You can then start the server with:

python -m outlines.serve.serve --model="microsoft/Phi-3-mini-4k-instruct"

This will by default start a server at http://127.0.0.1:8000 (check what the console says, though). Without the --model argument set, the OPT-125M model is used. The --model argument allows you to specify any model of your choosing.

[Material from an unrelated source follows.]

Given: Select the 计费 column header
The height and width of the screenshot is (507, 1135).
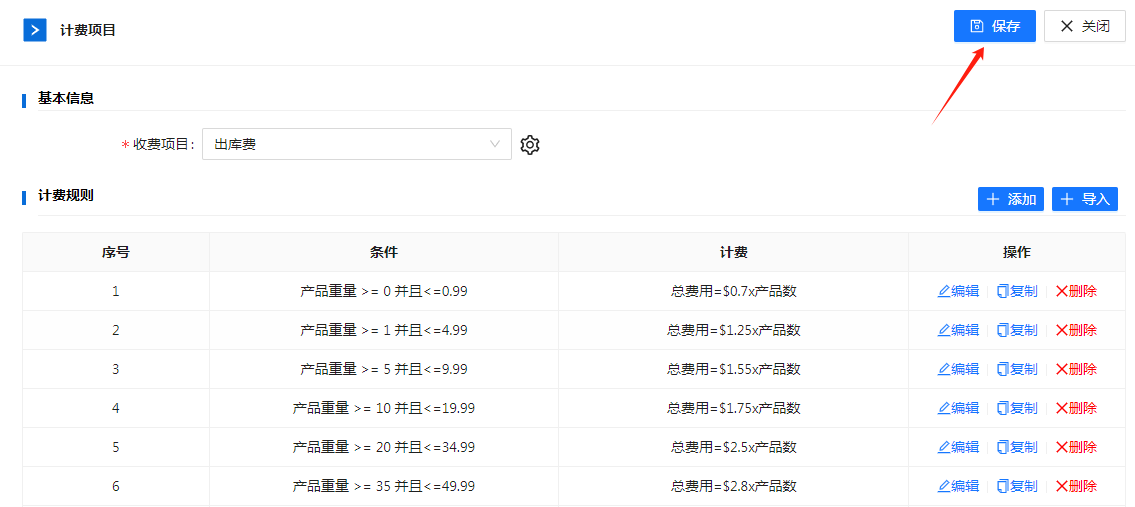Looking at the screenshot, I should pyautogui.click(x=733, y=252).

To run inference on multiple GPUs you must pass the --tensor-parallel-size argument when initializing the server. For instance, to run inference on 2 GPUs:

python -m outlines.serve.serve --model="microsoft/Phi-3-mini-4k-instruct" --tensor-parallel-size 2

Alternative Method: Via Docker

You can install and run the server with Outlines' official Docker image using the command

docker run -p 8000:8000 outlinesdev/outlines --model="microsoft/Phi-3-mini-4k-instruct"

Querying Endpoint

You can then query the model in shell by passing a prompt and either

  1. a JSON Schema specification or
  2. a Regex pattern

with the schema or regex parameters, respectively, to the /generate endpoint. If both are specified, the schema will be used. If neither is specified, the generated text will be unconstrained.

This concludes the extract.